In vitro study of the cytotoxicity of thymoquinone/curcumin fluorescent liposomes

  • Heba Mohamed FahmyEmail author
Original Article
  • 145 Downloads

Abstract

In the present study, thymoquinone-loaded liposomes (Lip (TQ)), curcumin-encapsulated liposome (Lip (CUR)), and thymoquinone/curcumin-encapsulated liposome (Lip (TQ + CUR)) in addition to rhodamine-labeled thymoquinone/curcumin liposome (Lip (TQ + CUR + ROD)) were prepared with encapsulation efficiency exceeding 99%. The aim of the present study was to evaluate the effect of the different prepared formulations either labeled with the fluorescent dye (rhodamine B) or not on A549 lung cancer cells. Cytotoxicity of different formulations was assessed by MTT assay. Proliferation of A549 cells was significantly inhibited by the different formulations in a concentration-dependent manner in 72 h. The Lip (TQ + CUR + ROD) formulation demonstrated the lowest IC50 value. To investigate its mechanism of action on A549 lung cancer cells, the Comet assay (for DNA damage) was done, the measurement of some oxidative stress parameters in addition to performing inverted fluorescence microscopy imaging. The results of the present study demonstrated the increased DNA damage, oxidative stress damage, and cell apoptosis in A549 treated with TQ, CUR, and rhodamine-encapsulated fluorescent liposome formulation as compared to untreated cells.
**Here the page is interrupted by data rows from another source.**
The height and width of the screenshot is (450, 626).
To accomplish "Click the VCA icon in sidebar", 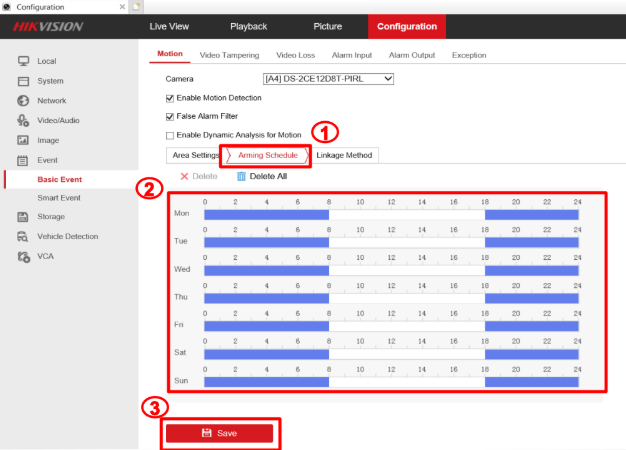I will [23, 257].
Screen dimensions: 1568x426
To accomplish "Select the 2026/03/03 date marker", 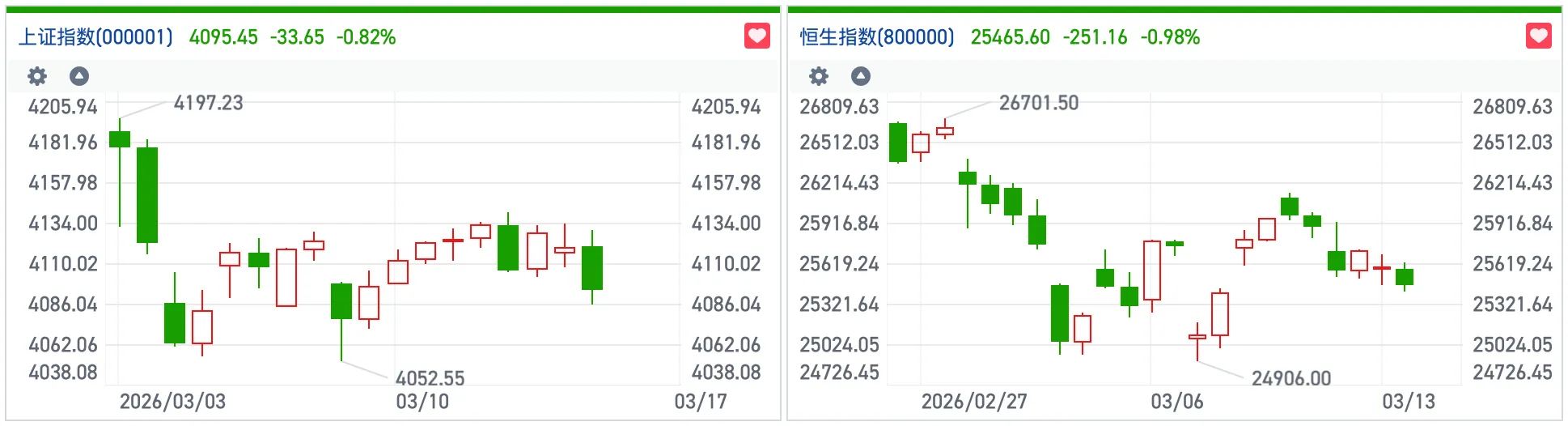I will 172,402.
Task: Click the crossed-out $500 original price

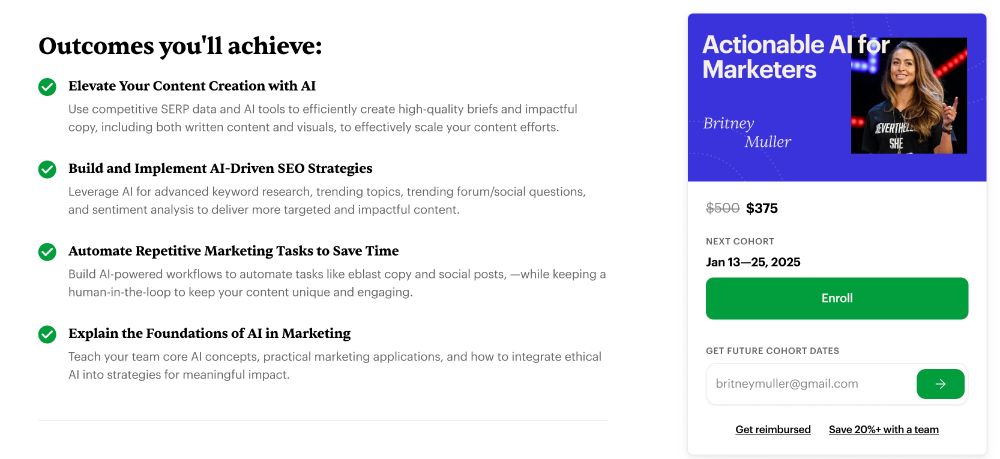Action: 723,209
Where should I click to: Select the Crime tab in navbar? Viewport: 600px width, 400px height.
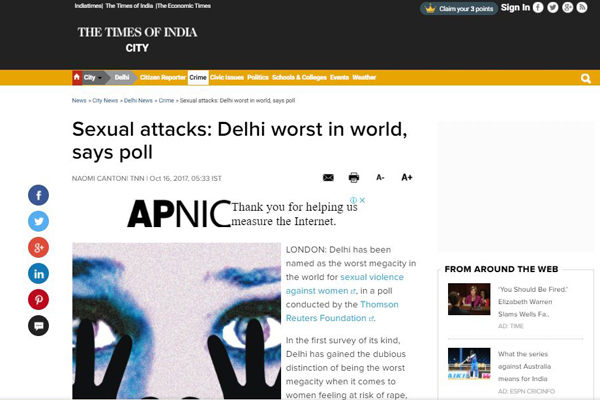coord(198,78)
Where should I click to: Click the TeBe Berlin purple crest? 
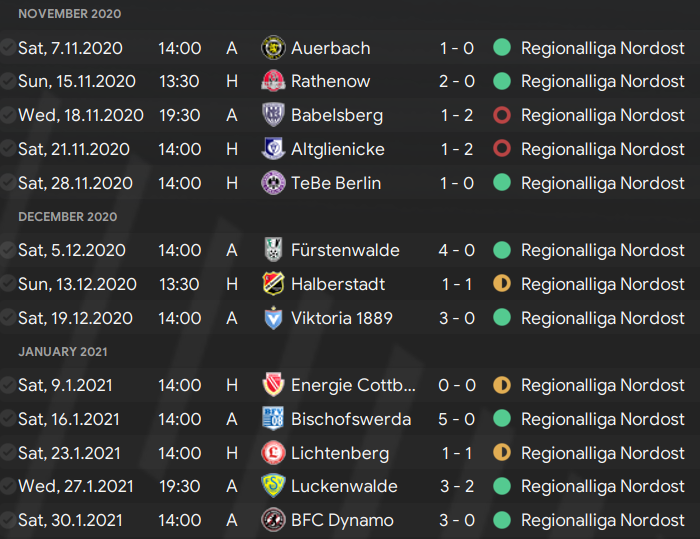click(x=273, y=183)
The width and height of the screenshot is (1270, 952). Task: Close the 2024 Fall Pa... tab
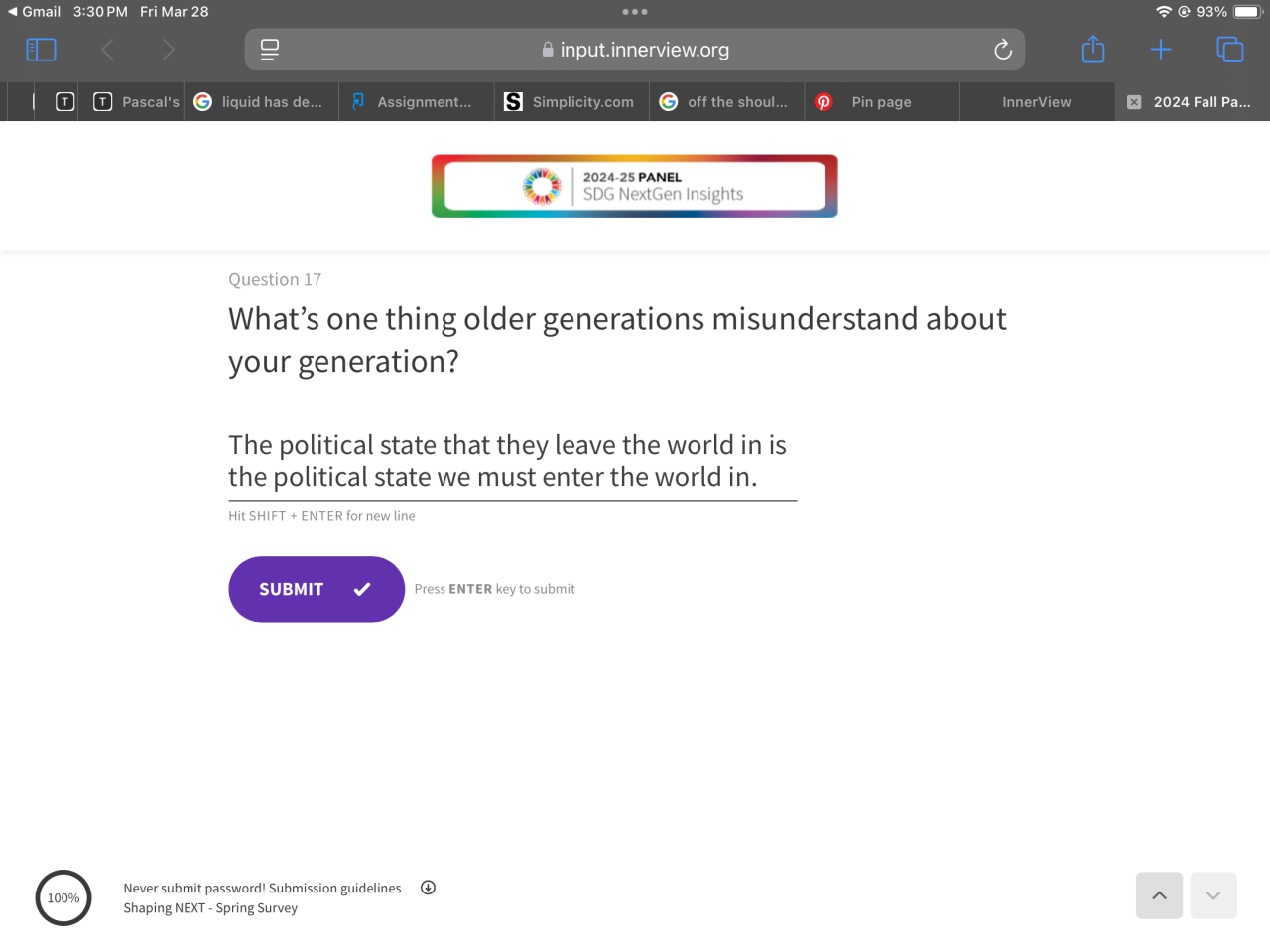[x=1134, y=102]
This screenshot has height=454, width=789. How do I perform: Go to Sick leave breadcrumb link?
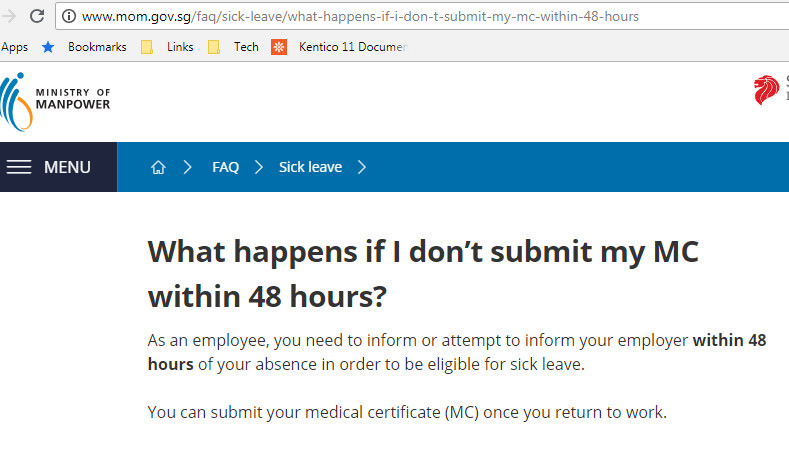pos(310,167)
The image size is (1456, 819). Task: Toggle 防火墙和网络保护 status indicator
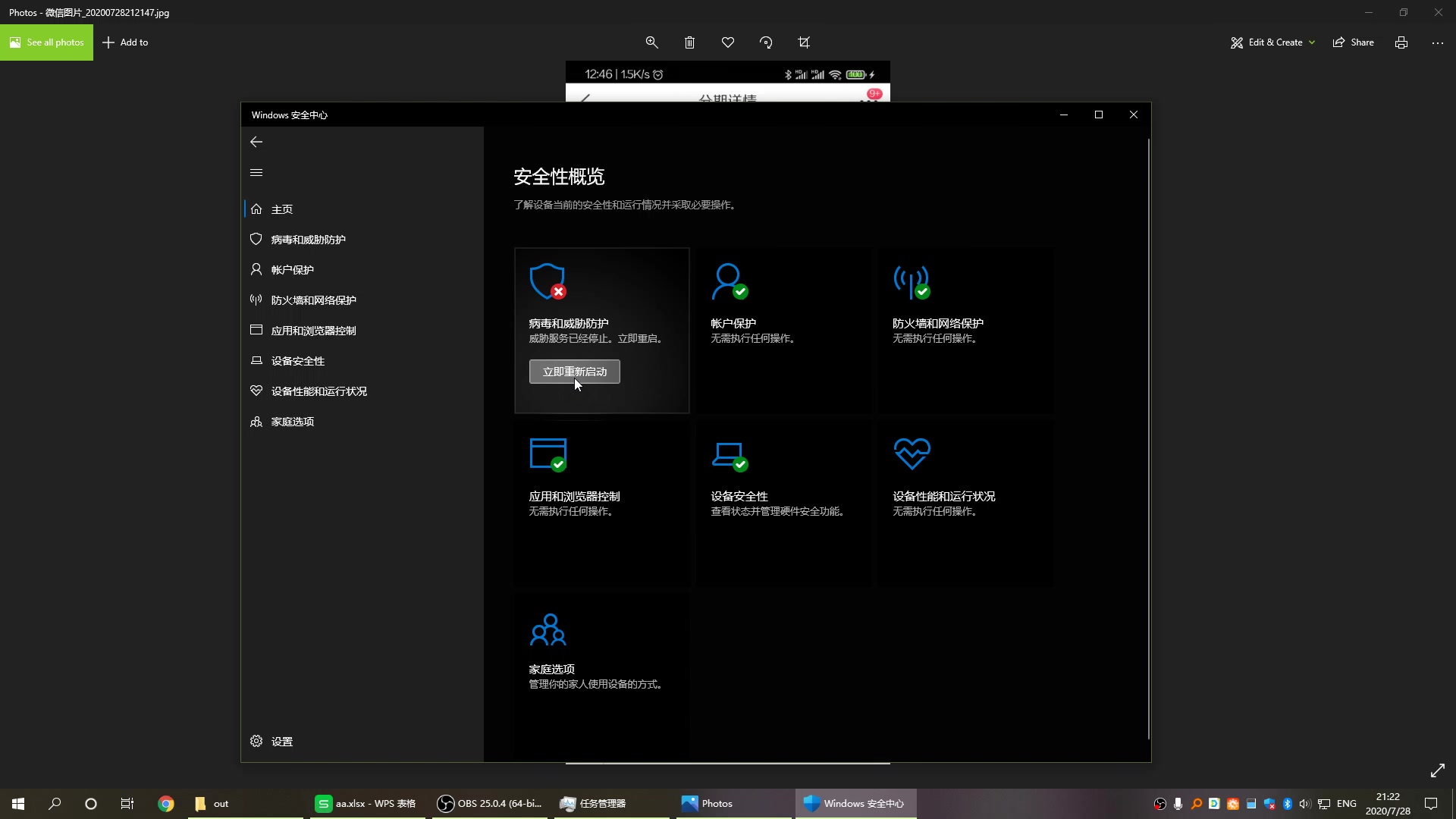[922, 291]
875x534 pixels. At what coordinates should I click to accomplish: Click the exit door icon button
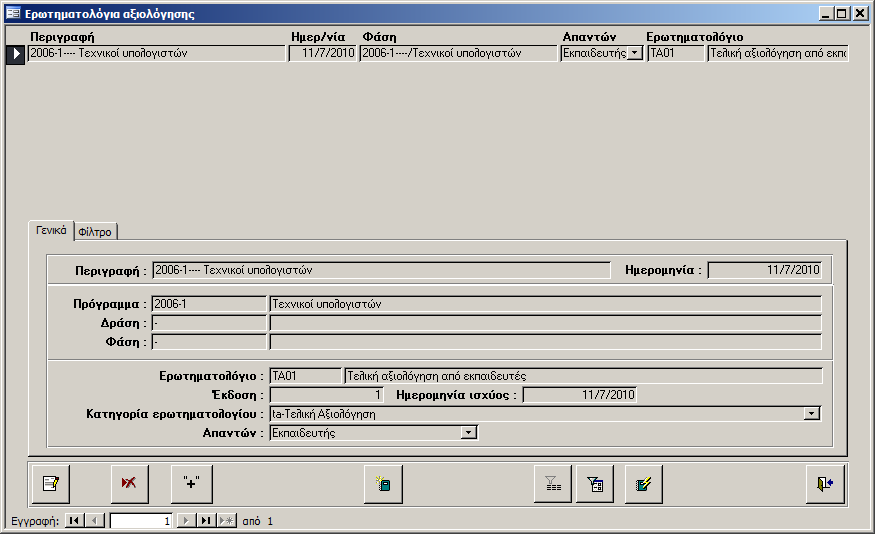coord(825,484)
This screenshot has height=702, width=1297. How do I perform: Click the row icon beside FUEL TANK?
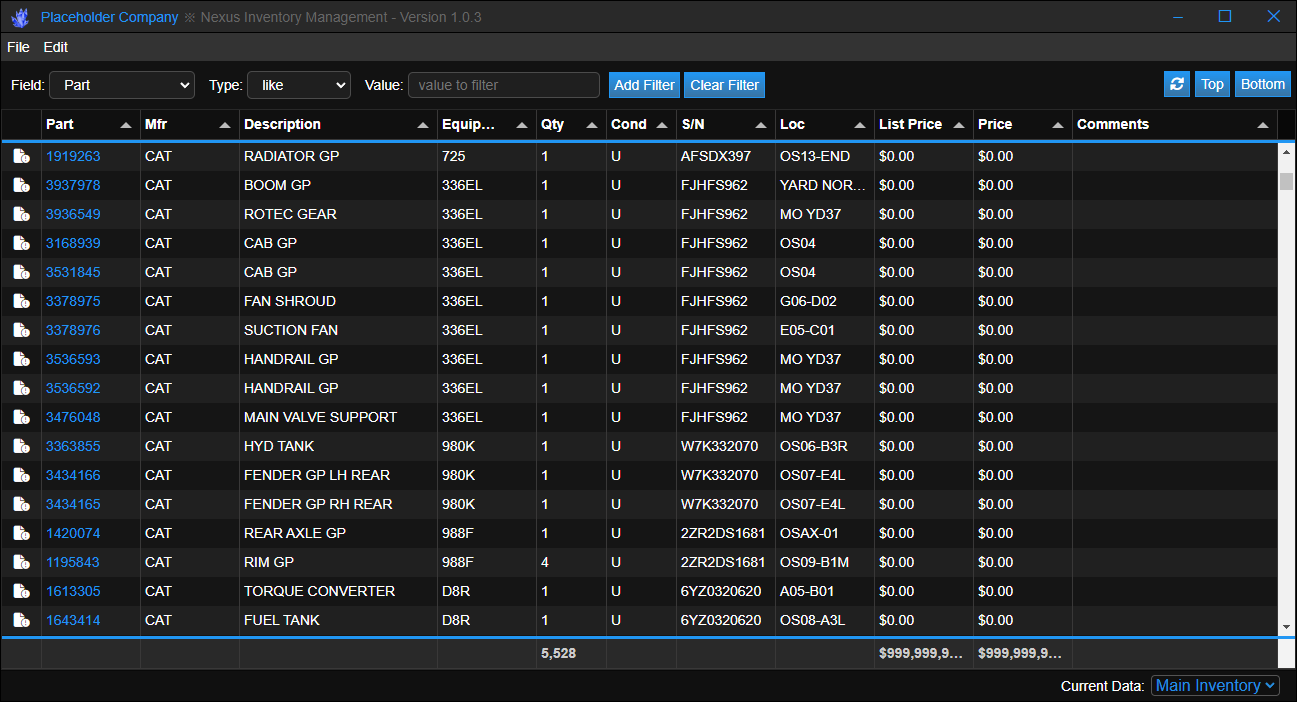pyautogui.click(x=21, y=621)
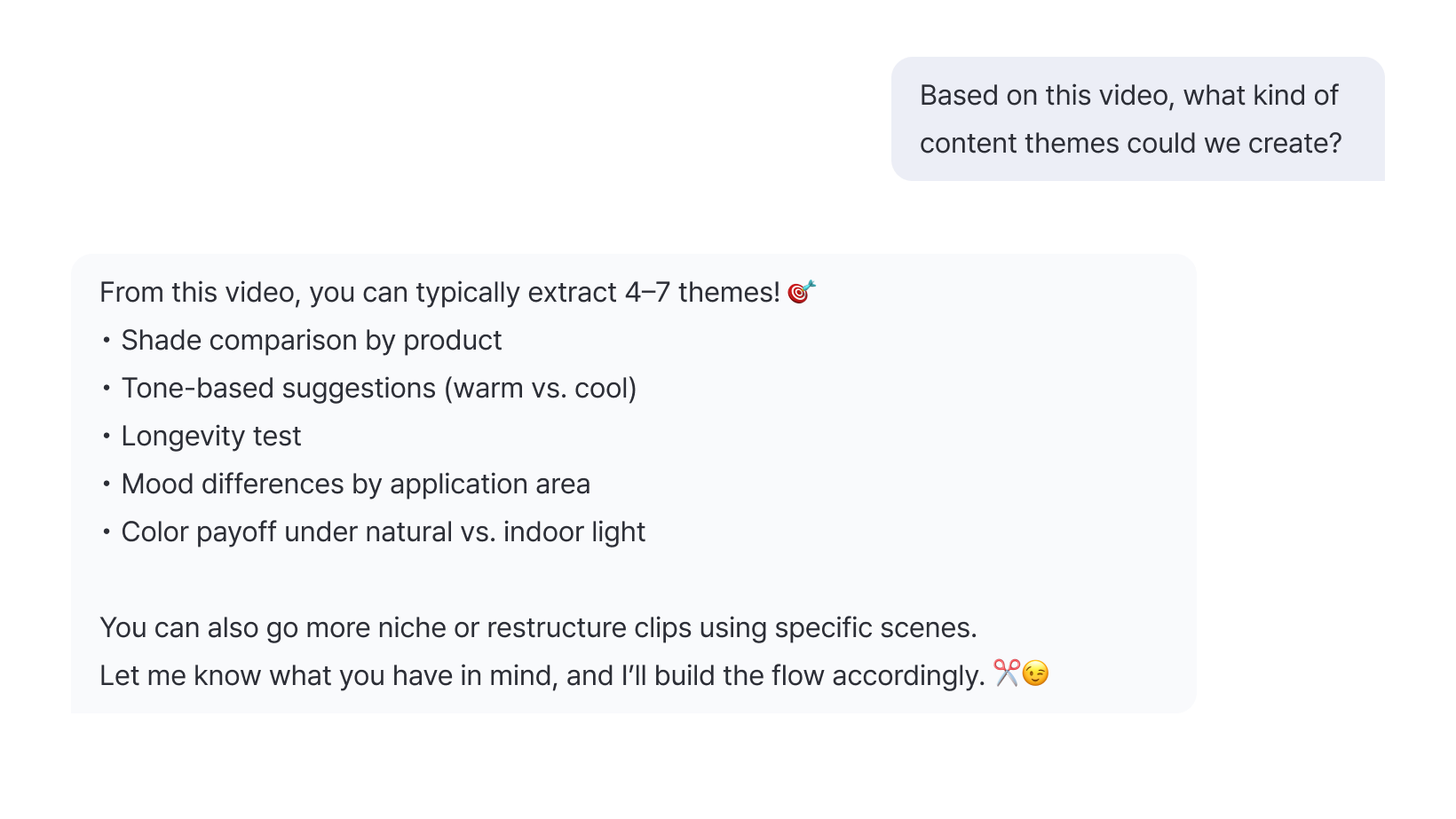The width and height of the screenshot is (1456, 819).
Task: Click the "You can also go more niche" sentence
Action: [538, 628]
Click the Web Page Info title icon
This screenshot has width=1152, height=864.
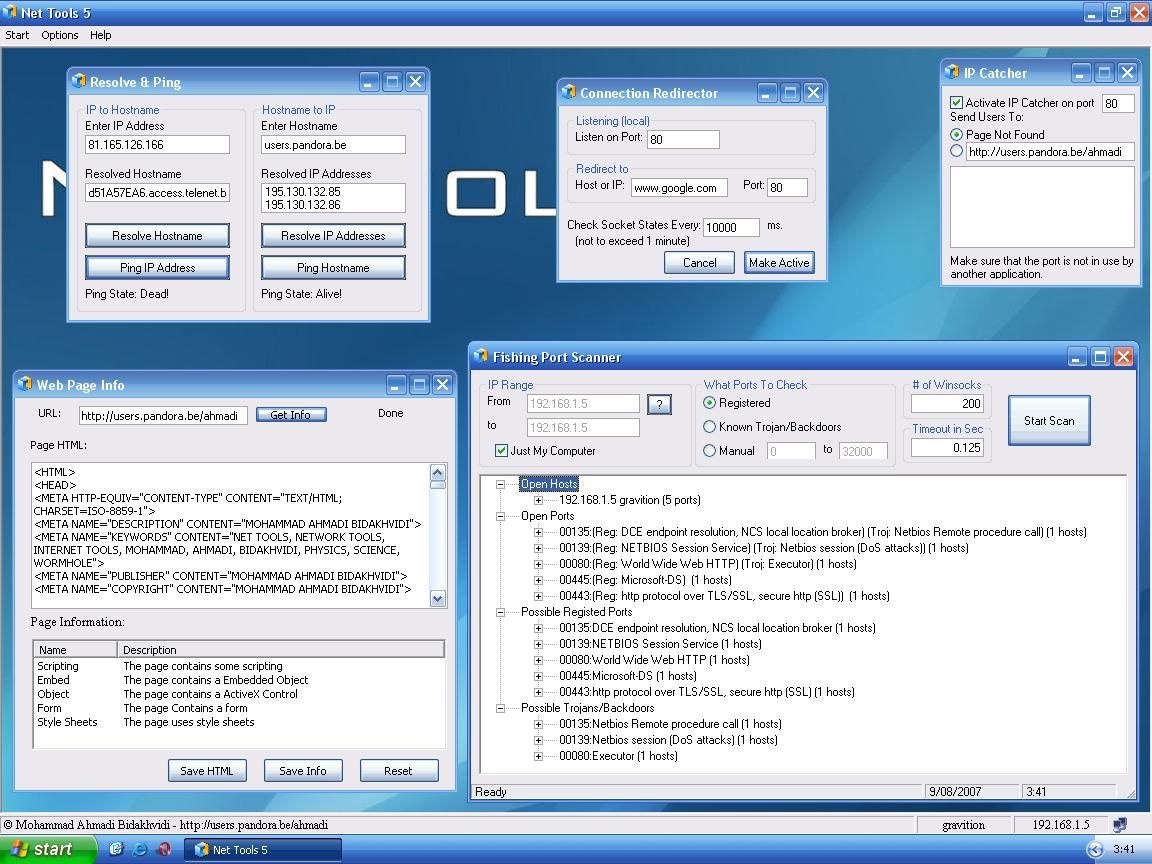tap(25, 385)
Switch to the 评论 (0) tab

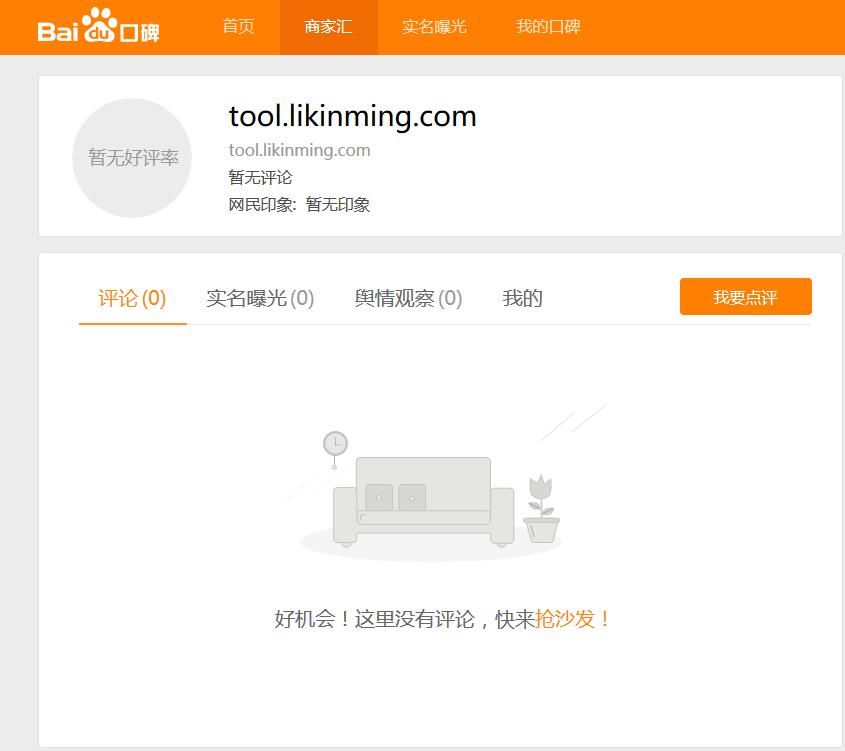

The results obtained from the present study demonstrate the significant role of the TQ/CUR fluorescent liposomes on decreasing the viability of A549 lung cancer cells.

Graphical abstract

Keywords

Thymoquinone Curcumin Rhodamine B Liposome Fluorescent microscope Comet assay 

Notes

Acknowledgments

The author would like to thank Sahar El Sayed Ahmed and Heba Ahmed Rashed for their help during the practical part of the work.

Author contribution statement

HMF conceived and designed research, conducted experiments, analyzed data, and wrote the manuscript. HMF read and approved the manuscript.

Compliance with ethical standards

Conflict of interest

The authors declare that there is no conflict of interest.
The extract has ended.